+++ Источник
Можно предвидеть недоумение по поводу высказанного. Многие спросят себя: пусть критический анализ и истолкование картины Сурикова способны открыть понимание всех ее совершенств и глубин. Но для того чтобы вникнуть в такое истолкование, требуется много-много внимания, много времени, всевозможных сравнений, подсобных материалов, знаний его истории искусства и т.п. Как же довести до неподготовленного зрителя все эти сложности и тонкости? Не лучше ли ограничиться простым пересказом под аккомпанемент прекрасной живописи Сурикова исторических сведений, почерпнутых у Н.Тихонравова и Д. Мордовцева?

Нет, решительно нет, так невозможно! Ведь если идти по линии наименьшего сопротивления, то это значит закрыть зрителю доступ к существу искусства великого мастера. Анализ картины должен быть чем-то вроде режиссерских ремарок Станиславского на полях текста пьесы. Они составляют предмет внимания больше всего работников театра, зрителю нет необходимости в них вникать. Но все же в спектакле он найдет заключенной и мысль, и понимание пьесы режиссером, и итог его критического анализа.
++++++
+++ Выдержки из данных
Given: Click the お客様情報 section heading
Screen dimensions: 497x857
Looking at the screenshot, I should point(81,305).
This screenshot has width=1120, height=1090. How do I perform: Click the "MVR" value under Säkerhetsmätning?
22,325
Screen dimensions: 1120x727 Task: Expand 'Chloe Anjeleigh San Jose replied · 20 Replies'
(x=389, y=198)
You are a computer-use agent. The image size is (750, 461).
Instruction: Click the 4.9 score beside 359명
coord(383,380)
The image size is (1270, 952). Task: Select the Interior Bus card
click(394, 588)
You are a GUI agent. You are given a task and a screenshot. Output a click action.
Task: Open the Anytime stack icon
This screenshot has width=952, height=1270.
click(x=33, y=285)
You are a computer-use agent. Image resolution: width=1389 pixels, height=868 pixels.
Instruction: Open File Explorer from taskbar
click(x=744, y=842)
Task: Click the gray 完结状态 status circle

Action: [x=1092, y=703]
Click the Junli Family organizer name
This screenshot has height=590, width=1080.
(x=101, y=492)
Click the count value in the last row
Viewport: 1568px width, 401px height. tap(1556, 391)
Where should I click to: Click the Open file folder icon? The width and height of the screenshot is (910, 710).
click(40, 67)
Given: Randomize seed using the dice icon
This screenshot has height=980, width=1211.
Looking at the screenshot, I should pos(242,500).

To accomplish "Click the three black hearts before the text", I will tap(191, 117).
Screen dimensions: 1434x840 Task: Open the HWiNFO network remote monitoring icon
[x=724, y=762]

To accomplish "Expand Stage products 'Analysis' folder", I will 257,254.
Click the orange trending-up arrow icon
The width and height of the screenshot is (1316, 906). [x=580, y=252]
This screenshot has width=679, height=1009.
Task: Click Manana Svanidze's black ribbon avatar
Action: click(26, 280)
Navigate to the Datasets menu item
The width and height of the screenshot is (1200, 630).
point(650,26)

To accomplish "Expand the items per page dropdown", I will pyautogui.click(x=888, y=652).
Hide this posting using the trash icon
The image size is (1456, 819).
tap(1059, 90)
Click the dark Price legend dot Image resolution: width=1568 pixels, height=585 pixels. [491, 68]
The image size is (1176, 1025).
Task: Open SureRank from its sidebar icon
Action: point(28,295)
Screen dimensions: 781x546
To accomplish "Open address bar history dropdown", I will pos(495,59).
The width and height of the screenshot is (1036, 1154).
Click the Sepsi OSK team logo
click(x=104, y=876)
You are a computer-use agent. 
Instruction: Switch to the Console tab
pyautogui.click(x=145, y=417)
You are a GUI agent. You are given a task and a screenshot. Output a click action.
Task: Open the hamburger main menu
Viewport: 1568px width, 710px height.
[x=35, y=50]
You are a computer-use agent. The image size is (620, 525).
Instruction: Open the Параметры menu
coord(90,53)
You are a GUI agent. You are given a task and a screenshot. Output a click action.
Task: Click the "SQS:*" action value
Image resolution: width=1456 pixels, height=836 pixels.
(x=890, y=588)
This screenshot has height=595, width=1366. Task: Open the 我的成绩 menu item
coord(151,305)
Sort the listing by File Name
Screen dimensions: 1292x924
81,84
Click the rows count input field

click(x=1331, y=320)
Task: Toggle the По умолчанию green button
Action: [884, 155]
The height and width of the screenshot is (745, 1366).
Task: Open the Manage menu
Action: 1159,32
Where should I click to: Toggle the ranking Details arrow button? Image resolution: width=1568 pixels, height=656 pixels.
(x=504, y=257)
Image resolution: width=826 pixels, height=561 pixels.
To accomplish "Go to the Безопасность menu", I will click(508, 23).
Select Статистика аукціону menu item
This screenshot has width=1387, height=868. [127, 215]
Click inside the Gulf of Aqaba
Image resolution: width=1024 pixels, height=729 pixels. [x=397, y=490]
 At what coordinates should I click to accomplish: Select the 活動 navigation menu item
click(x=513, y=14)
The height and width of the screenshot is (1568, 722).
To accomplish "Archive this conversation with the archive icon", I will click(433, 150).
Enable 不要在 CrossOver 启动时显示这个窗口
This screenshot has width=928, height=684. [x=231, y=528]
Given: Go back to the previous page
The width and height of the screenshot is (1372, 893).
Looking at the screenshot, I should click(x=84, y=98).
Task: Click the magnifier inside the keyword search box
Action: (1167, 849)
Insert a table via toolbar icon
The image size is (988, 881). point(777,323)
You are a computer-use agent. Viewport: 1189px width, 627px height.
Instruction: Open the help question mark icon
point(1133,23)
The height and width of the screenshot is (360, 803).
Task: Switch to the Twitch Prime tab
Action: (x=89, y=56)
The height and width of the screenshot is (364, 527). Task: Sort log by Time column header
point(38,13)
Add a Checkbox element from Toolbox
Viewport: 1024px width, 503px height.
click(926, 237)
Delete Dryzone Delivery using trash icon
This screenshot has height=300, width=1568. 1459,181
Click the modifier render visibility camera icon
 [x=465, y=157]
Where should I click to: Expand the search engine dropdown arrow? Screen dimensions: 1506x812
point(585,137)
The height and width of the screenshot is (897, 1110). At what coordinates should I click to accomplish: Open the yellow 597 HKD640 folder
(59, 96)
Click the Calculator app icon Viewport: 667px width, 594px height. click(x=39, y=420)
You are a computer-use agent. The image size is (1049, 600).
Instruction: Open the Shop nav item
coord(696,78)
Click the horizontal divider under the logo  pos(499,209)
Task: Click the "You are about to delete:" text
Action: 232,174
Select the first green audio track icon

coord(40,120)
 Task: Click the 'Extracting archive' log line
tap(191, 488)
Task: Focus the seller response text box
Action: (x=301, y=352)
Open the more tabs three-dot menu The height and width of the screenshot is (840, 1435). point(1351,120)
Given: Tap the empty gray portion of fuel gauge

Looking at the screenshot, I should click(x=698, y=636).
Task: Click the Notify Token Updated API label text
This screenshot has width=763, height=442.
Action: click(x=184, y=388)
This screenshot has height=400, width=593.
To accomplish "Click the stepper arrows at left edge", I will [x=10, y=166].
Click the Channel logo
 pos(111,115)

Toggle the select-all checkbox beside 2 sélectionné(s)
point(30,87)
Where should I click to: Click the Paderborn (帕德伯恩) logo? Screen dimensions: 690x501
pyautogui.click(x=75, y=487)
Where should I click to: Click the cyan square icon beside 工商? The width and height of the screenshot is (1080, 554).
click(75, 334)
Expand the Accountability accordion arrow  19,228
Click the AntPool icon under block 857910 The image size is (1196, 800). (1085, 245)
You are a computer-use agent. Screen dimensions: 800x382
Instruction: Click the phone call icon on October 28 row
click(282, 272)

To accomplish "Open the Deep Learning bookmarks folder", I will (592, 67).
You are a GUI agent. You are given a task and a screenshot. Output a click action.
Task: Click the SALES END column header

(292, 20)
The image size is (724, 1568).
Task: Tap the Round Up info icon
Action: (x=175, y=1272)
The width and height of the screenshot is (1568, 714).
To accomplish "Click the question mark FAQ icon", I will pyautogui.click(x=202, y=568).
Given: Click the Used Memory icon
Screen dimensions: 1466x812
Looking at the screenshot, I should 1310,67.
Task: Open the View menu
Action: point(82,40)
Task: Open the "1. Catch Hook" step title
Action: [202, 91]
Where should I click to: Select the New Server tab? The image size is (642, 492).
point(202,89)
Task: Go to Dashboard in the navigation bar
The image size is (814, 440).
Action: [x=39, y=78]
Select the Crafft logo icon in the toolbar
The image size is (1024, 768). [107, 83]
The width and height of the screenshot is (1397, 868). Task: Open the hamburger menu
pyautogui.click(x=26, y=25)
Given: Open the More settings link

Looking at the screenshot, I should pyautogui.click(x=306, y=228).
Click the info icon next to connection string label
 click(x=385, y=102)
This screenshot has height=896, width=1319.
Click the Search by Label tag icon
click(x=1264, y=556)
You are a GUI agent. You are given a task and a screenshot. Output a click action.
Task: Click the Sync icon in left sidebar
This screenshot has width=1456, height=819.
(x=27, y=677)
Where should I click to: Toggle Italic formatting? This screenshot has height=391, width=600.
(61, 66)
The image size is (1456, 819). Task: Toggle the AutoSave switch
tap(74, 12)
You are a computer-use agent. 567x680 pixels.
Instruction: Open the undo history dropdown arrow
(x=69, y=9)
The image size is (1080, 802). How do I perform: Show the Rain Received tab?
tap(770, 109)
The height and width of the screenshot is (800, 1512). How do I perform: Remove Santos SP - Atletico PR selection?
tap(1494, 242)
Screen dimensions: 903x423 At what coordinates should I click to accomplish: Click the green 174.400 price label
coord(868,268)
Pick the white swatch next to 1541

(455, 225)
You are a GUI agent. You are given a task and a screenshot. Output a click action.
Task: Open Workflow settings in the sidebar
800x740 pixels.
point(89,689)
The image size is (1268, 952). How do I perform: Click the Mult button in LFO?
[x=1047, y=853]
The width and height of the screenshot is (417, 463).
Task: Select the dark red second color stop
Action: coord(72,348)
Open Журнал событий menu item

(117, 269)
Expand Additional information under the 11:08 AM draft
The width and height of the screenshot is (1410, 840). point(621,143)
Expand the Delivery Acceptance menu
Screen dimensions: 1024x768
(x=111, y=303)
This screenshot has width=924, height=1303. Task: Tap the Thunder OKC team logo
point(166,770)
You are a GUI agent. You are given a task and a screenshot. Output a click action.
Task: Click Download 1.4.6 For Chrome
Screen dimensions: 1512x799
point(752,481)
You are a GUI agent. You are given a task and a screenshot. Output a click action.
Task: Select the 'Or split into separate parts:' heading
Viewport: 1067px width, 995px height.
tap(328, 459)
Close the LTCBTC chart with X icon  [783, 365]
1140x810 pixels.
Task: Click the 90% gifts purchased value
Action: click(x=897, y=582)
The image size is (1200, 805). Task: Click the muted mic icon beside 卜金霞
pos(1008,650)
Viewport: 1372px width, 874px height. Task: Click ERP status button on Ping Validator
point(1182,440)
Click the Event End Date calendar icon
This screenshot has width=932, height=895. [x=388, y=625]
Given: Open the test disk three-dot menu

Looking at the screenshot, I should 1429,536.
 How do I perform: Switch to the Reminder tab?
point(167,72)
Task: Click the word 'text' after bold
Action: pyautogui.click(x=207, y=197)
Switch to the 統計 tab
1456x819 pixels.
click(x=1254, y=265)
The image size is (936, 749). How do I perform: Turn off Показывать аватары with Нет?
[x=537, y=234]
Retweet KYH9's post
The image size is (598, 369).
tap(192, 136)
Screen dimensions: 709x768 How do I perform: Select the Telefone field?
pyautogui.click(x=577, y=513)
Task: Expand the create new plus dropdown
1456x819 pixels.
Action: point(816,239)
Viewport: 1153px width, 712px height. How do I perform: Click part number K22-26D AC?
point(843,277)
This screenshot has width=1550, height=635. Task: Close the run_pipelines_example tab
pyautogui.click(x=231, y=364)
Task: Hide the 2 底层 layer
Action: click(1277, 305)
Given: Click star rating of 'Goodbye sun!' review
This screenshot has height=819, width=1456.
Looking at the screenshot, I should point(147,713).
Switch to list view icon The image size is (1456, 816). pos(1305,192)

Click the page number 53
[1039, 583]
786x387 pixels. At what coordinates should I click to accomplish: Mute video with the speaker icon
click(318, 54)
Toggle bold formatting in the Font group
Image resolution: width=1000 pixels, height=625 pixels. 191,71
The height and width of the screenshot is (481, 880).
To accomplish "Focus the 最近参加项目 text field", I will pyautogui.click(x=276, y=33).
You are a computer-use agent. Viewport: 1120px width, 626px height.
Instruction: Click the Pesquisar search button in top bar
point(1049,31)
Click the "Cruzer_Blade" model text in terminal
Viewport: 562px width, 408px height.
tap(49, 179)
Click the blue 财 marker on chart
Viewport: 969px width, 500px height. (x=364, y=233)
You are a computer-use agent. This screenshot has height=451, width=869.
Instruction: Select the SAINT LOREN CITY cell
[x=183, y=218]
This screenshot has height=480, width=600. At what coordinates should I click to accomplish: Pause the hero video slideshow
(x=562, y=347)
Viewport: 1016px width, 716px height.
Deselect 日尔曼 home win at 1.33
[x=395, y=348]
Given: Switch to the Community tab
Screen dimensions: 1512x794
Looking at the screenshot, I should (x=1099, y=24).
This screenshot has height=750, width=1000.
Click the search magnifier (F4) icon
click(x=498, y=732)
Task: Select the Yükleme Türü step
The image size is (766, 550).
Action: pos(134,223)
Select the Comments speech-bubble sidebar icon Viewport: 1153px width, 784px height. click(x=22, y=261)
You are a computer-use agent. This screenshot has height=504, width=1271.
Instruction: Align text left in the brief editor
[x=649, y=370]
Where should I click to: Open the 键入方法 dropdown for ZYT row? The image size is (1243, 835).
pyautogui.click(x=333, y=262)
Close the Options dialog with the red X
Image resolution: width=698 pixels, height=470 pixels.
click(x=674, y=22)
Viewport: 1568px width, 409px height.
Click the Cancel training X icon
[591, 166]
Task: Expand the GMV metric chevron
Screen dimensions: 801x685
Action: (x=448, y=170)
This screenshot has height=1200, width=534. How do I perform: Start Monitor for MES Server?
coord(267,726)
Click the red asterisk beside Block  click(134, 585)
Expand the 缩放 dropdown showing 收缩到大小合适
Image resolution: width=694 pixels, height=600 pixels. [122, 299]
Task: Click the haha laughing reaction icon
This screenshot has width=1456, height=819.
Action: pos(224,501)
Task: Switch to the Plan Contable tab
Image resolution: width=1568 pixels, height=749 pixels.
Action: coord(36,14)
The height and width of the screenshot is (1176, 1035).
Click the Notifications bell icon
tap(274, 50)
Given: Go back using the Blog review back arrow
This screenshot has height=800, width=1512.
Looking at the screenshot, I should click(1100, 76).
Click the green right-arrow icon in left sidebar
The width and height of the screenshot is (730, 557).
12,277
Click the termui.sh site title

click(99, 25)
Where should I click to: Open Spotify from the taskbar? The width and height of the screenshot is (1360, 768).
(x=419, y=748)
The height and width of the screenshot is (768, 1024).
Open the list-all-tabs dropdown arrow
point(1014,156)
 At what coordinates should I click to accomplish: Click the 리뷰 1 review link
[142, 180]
++++++
Задачи —
1 > Измените фрагмент текста о картине Сурикова от «Нет, решительно нет, так» до «его критического анализа.» включительно, заменив «Станиславского» на «Немировича-Данченко».
2 > Продолжите рассуждение о картине Сурикова, начав сразу после его последнего предложения.
Листинг взят из другого источника.

Ответы по задачам —
1 >
Нет, решительно нет, так невозможно! Ведь если идти по линии наименьшего сопротивления, то это значит закрыть зрителю доступ к существу искусства великого мастера. Анализ картины должен быть чем-то вроде режиссерских ремарок Немировича-Данченко на полях текста пьесы. Они составляют предмет внимания больше всего работников театра, зрителю нет необходимости в них вникать. Но все же в спектакле он найдет заключенной и мысль, и понимание пьесы режиссером, и итог его критического анализа.

2 >
Среди картин Сурикова „Меншиков в Березове" принадлежит к числу самых известных. Картине этой посвящено немало страниц в монографиях о мастере. В них передаются поучительные и занимательные факты из биографии знаменитого сподвижника Петра I и его несчастных детей (Н. Щекотав, Картины В. И. Сурикова, М., 1944; С. Дружинин, В. И. Суриков, М., 1950; В. С. Кеменов, Историческая живопись В. И. Суриков, М., 1963.). Отмечаются историческая верность, соблюденная в этой картине, портретный характер образа Меншикова, тонкая психологическая характеристика каждого из членов его семьи. В связи с этим сообщаются сведения и о прошлой славе Меншикова под Азовом и под Полтавой и о его грядущих испытаниях — словом, говорится о том, что предшествовало моменту, запечатленному художником, и о том, что за ним последовало. Чтобы ближе подойти к пониманию картины Сурикова и разобраться в воплощенном в ней живописном мастерстве, необходимо на известное время отвлечься от всего того, что нам известно о Меншикове из уроков истории, и взглянуть на картину так, как смотрели на нее современники Сурикова, когда она в 1883 году впервые появилась на XI выставке передвижников.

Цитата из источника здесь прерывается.